То, чего вам лучше не знать никогда

То, чего вам лучше не знать никогда

Октябрь 2011 года.

Шетландские острова

…Противный писк электронного будильника на мобильном телефоне становится все громче и настойчиво требует: просыпайся, тебе на работу!

Сон постепенно отступает, а приходящее сознание приносит мне тупую, невыносимую, пронизывающую все тело боль. Любая попытка пошевелиться означает, что в следующую секунду придется стиснуть зубы и зажмурить глаза. Так будет первые полчаса. Потом станет легче. Главное, вначале перевернуться на живот, потому что тогда можно подняться на четвереньки, а потом уже встать на ноги. Сесть на полу из положения лежа на спине — это невыполнимая для меня задача. Скорее всего через пару недель все пройдет, но сейчас каждый утренний подъем — испытание на прочность. Почему я сплю на полу? Потому что у нас нет кровати.

Мы не знаем, что будет с нами в ближайшие полгода, поэтому не достаем наши вещи из «банановых» коробок с коричневой надписью «BIOBABA» и не видим смысла покупать мебель. Вдруг опять придется куда-то переезжать, а это значит снова собирать вещи и разбирать кровать. А пока в небольшом двухэтажном доме у нас есть одна маленькая комната, общий туалет с душем, общая кухня с одним холодильником и соседи. Соседи здесь есть практически у всех эмигрантов потому, что аренду за жилье легче делить на три-четыре семьи.

Нам повезло больше. У нас соседи одни, и они наши родственники. Поэтому нам намного лучше, чем другим. Откуда в моем теле дикая боль? От ежедневной двенадцатичасовой ручной погрузки ящиков с лососем на рыбном заводе. Именно туда настойчиво призывает меня отправиться моя маленькая светящаяся «NOKIA», которая до сих пор разрывается под подушкой. Я нащупываю ее, выключаю, и в комнате воцаряется тишина. На часах 6.31. Тишина, кстати, здесь тоже непростая. Вернее, ее тут почти никогда нет. Вот и сейчас за окном, в полной темноте, отчетливо слышны завывание ветра и хлесткие удары капель дождя по стеклу.

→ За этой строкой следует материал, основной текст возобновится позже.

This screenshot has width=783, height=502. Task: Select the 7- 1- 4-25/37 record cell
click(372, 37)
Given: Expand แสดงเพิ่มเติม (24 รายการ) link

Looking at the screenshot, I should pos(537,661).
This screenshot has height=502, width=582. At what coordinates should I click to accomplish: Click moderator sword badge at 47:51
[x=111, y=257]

— Шетланд, мать его за ногу! — говорю я шепотом себе под нос.

— Чего? — переспрашивает сонная подруга.

— Вставайте, мисс, потрудимся на благо королевы!

Тихонько, чтобы не разбудить детей, я выхожу из комнаты. Ванная комната одна на всех, и я встаю первым, чтобы спокойно умыться, прежде чем поднимутся остальные собратья по несчастью, живущие вместе со мной на маленьком острове вдалеке от Большой земли. Разные обстоятельства привели нас на этот скалистый клочок суши, где нет деревьев, постоянно идет дождь и дует ураганный ветер, но есть одно общее, что объединяет нас всех: каждый из нас, так или иначе, пытается начать здесь новую жизнь…

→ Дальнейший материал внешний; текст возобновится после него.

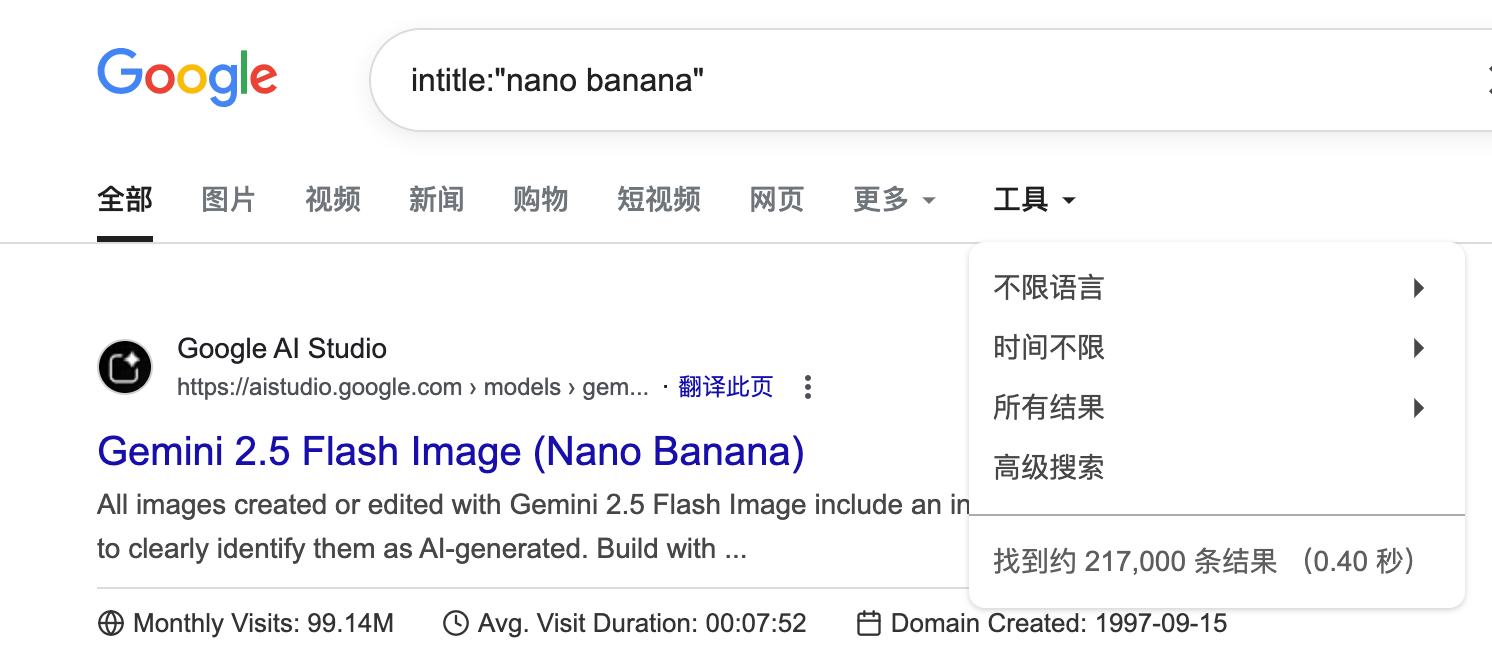The width and height of the screenshot is (1492, 662).
Task: Click into the search box
Action: coord(900,80)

Вот уже несколько месяцев мы с моей подругой Катей и ее двумя маленькими дочерьми живем в Великобритании. Здесь, на островах, в самой северной точке Соединенного Королевства, где основной промысел — нефть, газ и рыба, приезжим найти работу легче всего. Все дело в том, что жить в четырнадцати часах паромного сообщения от материка и выполнять адскую физическую работу в таких погодных условиях, как здесь, — удовольствие не из приятных. Вот и работают на островах, как правило, либо те, кто здесь родился и вырос, либо эмигранты. Причем местные при первой же возможности тоже стараются уехать отсюда на «материк». А нашим терять нечего, и, может быть, поэтому мы без проблем можем получить здесь номер социального страхования, счет в банке и работу. Правда, в девяноста процентах случаев это будет маленькая зарплата и, как правило, рыбный завод.

Как я попал сюда? Не поверите. Как в кино. Если бы кто-то мне сказал про это всего пару лет назад, я бы умер от хохота. Я? На острове? На ручной отгрузке лосося? Да ну! Полный бред! Но вот же он вокруг — какой-то нереальный мир. Мистика. Зазеркалье. А как еще назвать ситуацию, когда успешный бизнесмен неожиданно для себя и всех своих друзей скатывается в самый низ?

Это как в детской игре, где надо бросать кубик и ходить фишками. Там бывает такой кружочек, попав на который ты по стрелочке возвращаешься в самое начало пути. Вот и я, похоже, попал на такой кружок. В сорок лет начинаю жизнь сначала. С другой стороны, бывали ситуации и похуже. Здесь, по крайней мере, можно не беспокоиться за свою жизнь, а остальное — чепуха. Организм втянется, мышцы перестанут болеть, подучу язык, а через некоторое время опять организую свое дело. Может быть…

* * *

Пока подруга умывается, я готовлю завтрак. Поесть нужно обязательно, потому что физические нагрузки на заводе — на пределе человеческих сил. После еды — горячий чай с лимоном и горсть кедровых орехов. Если не будешь принимать витамины, протянешь ноги прямо в цеху.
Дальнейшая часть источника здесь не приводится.